En Madrid pasan cosas raras, como celebrar San Juan sin fuego, pero con el calor de junio. De hecho, si San Juan se quema cada año frente al parque, es un recordatorio de que tenemos uno de los mejores parques del Retiro. … Barrios de Madrid. Lo que os cuento no es poca cosa, porque las calles de Narváez, Ibiza, Saenz de Baranda, Dos de Oktobre, Lopedrueda, Dr. Castello o Menorca son refugio y arraigo de personas que hacen de este barrio de Madrid una ciudad en sí misma.
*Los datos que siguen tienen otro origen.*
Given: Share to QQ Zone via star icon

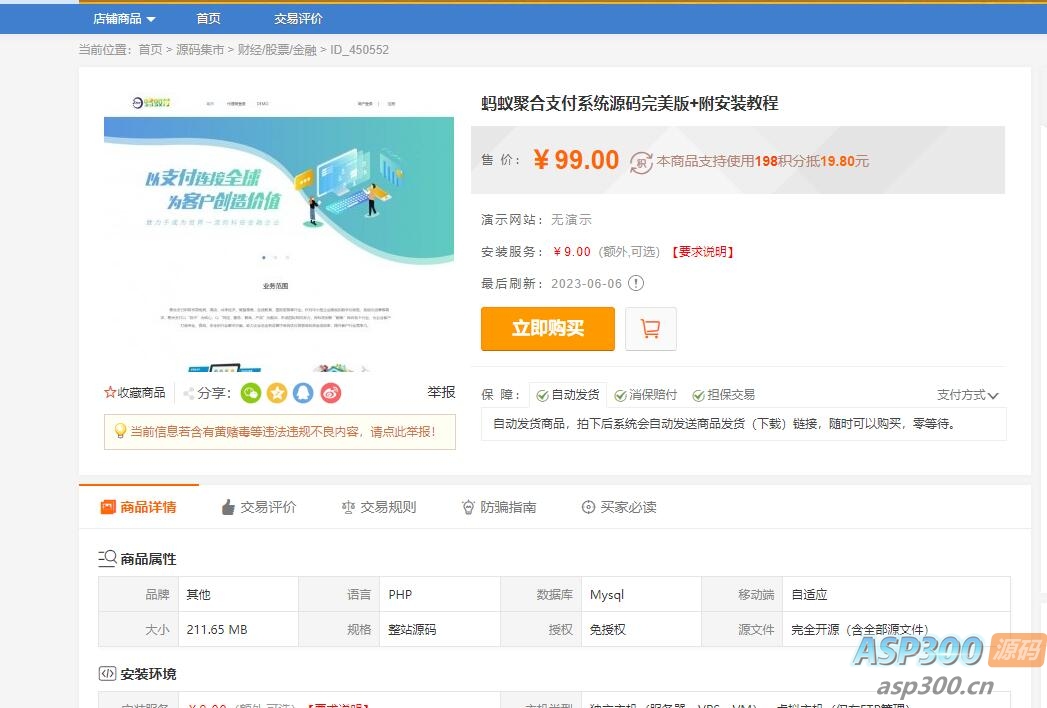Looking at the screenshot, I should click(x=277, y=393).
Cada mes de junio, las fiestas de San Juan regresan a Retiro, justo cuando regresan los vencejos y dan la bienvenida al verano. De repente, una calle se cierra, se levanta un escenario en Narváez, suena una orquesta y los vecinos recuerdan que antes de que fuera un barrio, esto era un pueblo, y antes de que fuera un pueblo, era una conversación. Porque Retiro, aunque no sea conocido por muchos, es uno de los pocos lugares de Madrid donde todavía se pueden escuchar ecos de esta ciudad en rápida evolución en otras zonas. El portero de Madrid conoce la vida de todos y en las tabernas se habla con igual entusiasmo de toros, fútbol, política y literatura. En Madrid los vecinos apoyan y se aferran a la ciudad porque saben que si se sueltan aunque sea un poquito lo perderán todo.
Hay algo mágico en las celebraciones de San Juan aquí. Durante varias horas, la vecina dejó de mirar el reloj y volvió a mirar a la vecina. La ciudad moderna se ha descosido un poco y han surgido las viejas costuras y soy fan de ellas. Por sus calles han pasado algunas de las figuras más brillantes de nuestra literatura. Agustín de Fossa observó Madrid con esa melancolía e ironía que sólo un auténtico cronista puede poseer. Fossa dijo que Madrid es una ciudad donde siempre pasa algo y, sobre todo, siempre pasan cosas inútiles y eso es lo que realmente importa. Por sus aceras también transitó Rafael Cansinos Assens, el sabio silencioso que conocía más idiomas que los de los feligreses cercanos y que ejerció de maestro de Borges cuando aún no era Borges.
También es el hogar de José Luis Gacy, Antonio Resines y el talentoso Antonio Mingote. De la musa Marisa Paredes, Los Flamencos del Barrio de El Ciego, el bohemio Menéndez Pelayo y la gigante Gabriela Mistral. Carnicerías y pescaderías de los mercados de Ibiza, quioscos como El Maño o el gitano Marote conocido como la guitarra callejera de Ibiza. Madrid recuerda también a Don Manuel, miembro de muchas familias, o al inolvidable Luis Ortega, a Pirulo, que marcó la infancia de toda una comunidad, y a Plácido Domingo, que soñaba con ser tenor en el Real Madrid.
Las ciudades, al igual que las personas, dependen de la memoria para sobrevivir. Las fiestas en San Juan son los recuerdos que se encienden en la región. Una pequeña hoguera contra el olvido, manteniendo viva la llama de la costumbre madrileña. No muy lejos de Narváez, en las calles de Ibiza, vive la familia Panelo, una dinastía llena de poetas, fantasmas y leyendas. Leopoldo Panelo padre, y más tarde sus hijos, especialmente Leopoldo María, convirtieron la locura en una forma literaria. Panero pertenece a Madrid, donde la poesía se funde con la noche y donde los cafés generan más poesía que beneficio. Como te dije, Mickey, mi debilidad: “En esta vida puedes ser cualquier cosa menos una persona desagradable” es el lema de vida por estos lares.
Curiosamente, la fiesta cercana es tan local que Chamberli no tiene idea de lo que está haciendo Retiro, como ocurre en octubre cuando Salamanca celebra a su patrona, el Pilar, mientras el resto de Madrid observa cómo caen las hojas de los árboles. Esta es también una de las grandes cosas de esta capital: está formada por comunidades que en realidad son pueblos, y cuando deciden celebrar y salir a las calles, se convierten en uno.
Una vez finalizada la feria del libro, estas calles no parecen querer perder la reputación que se han ganado entre sus vecinos. Pero si miras un poco verás que les pasa lo mismo todo el año porque no viven aquí. Aquí vale la pena celebrar.